• _Text segment_:
◆ ◆ ◆
Hedingham & Chambers is a bus operator, part of the larger Go East Anglia unit within Go-Ahead, consisting of the Hedingham and Chambers brands. The group was formed when Go-Ahead purchased the two firms in June 2012. Since the sale, the two brands have been retained with assets, such as depots, shared along with the launch of a unified website in 2021.

Hedingham
Hedingham is a public bus brand operated by Hedingham & Chambers in Essex,  itself a subsidiary of the Go-Ahead Group (forming part of the Go East Anglia).

History

In 1921 Aubrey Letch shortly after serving in World War I, with his parents' help, trading under his own name commenced operating a coach hire company, gradually expanding to run bus services to Braintree and Sudbury on their market days of Wednesday and Thursday respectively. In March 1935 Letch purchased the competing business of PW Finch of Castle Hedingham. This allowed Letch to take over the Monday to Saturday workers' service to Braintree. In the late 1950s, he further expanded the business with routes to Gestingthorpe, Pebmarsh and Halstead.

In early 1960, Letch retired due to ill health and sold the company to Donald MacGregor, which was renamed Hedingham & District Omnibuses. Since then the company has grown by acquiring other companies, including:
 Blackwells of Earls Colne (1965)
 C & R Coach of Little Tey (1982)
 Freemans Coaches (1997)
 GW Osborne of Tollesbury (1997)
 Jennings of Ashen (1984)
 Kemps Coaches of Clacton-on-Sea
 CJ Partridge and Sons (Claireaux) of Hadleigh, Suffolk
 Wents of Boxford (1997)

In March 2012 the company was sold to the Go-Ahead Group, forming part of Go East Anglia. Following this, 'Hedingham' became the widely accepted company name and as such is no longer referred to as 'Hedingham Omnibuses'.

Depots
Three depots are located in:
 Clacton
 Sible Hedingham
 Kelvedon

Hedingham used to have a depot in Tollesbury however it closed in 2016 due to cuts.
◆ ◆ ◆
(Element and text location data)
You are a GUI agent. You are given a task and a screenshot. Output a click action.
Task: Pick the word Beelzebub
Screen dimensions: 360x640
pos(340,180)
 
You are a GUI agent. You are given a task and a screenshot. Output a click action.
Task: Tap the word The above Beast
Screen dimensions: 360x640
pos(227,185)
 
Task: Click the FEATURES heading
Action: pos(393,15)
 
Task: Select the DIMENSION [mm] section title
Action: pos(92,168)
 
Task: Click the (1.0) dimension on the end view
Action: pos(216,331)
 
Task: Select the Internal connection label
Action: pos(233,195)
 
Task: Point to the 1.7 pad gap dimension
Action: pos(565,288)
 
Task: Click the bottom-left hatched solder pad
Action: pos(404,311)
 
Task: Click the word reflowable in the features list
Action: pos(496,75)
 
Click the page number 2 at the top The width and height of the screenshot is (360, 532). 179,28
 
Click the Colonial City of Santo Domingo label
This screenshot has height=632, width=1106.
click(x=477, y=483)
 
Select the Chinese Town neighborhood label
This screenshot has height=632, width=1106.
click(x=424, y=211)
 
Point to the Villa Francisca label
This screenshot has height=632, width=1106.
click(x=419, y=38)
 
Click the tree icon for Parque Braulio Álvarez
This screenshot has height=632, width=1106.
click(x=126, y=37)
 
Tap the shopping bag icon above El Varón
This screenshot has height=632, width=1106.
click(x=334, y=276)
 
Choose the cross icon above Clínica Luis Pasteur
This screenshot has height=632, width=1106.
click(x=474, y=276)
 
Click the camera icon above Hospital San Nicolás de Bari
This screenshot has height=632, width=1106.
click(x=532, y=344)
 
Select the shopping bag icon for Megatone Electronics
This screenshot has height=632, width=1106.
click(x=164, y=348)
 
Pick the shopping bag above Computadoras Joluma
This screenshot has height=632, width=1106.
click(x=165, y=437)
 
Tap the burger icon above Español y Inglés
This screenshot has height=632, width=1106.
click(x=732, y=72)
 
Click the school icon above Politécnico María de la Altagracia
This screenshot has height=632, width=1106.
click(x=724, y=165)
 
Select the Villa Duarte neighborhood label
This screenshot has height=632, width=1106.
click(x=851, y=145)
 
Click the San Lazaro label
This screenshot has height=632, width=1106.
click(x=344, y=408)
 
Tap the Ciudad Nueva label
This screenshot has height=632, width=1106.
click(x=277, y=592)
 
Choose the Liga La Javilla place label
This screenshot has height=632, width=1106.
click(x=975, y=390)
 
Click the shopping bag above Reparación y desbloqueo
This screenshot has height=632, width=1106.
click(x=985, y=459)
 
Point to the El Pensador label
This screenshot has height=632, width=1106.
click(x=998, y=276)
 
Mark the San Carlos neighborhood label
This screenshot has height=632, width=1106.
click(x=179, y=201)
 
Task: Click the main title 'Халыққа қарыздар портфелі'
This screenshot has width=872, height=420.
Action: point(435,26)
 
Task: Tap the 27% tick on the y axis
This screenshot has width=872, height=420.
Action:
◆ ◆ ◆
• _What the exercise asks_: Continue the article on the Hedingham & Chambers bus operator, starting after its final sentence. The lines above can be set aside, since they play no part here.

• _Solved exercise_:
Livery
Hedingham Omnibuses' livery was cream with red relief, until the 1970s being blue and cream. The livery varied between single deckers/ coaches and double deck buses, with red being the main colours on double deckers with cream relief. The GoAhead Group have, more recently, introduced a livery consisting of a red base, with a maroon front section - identical to that now used by Chambers.

Many buses are transferred from other Go-Ahead subsidiaries. These typically retain their former liveries, as they are end of life vehicles nearing scrapping, or the peak vehicle requirement requires all vehicles to be available, rather than being repainted. Recent transfers include buses from Konectbus, Carousel Buses and Go-Ahead London.

Operations 

Hedingham operates in various areas of Essex, extending from Harwich in the north to Tollesbury in the south. The main centre of operations is Clacton-on-Sea, where the company took over the majority of the town's routes following First Essex's withdrawal. Hedingham also operates around Colchester, Halstead, Braintree and Witham, as well as serving villages and the island of West Mersea on council-supported routes.

Flagship routes for the company includes:
 88: Halstead-Colchester (operated in a Quality Bus Partnership with First)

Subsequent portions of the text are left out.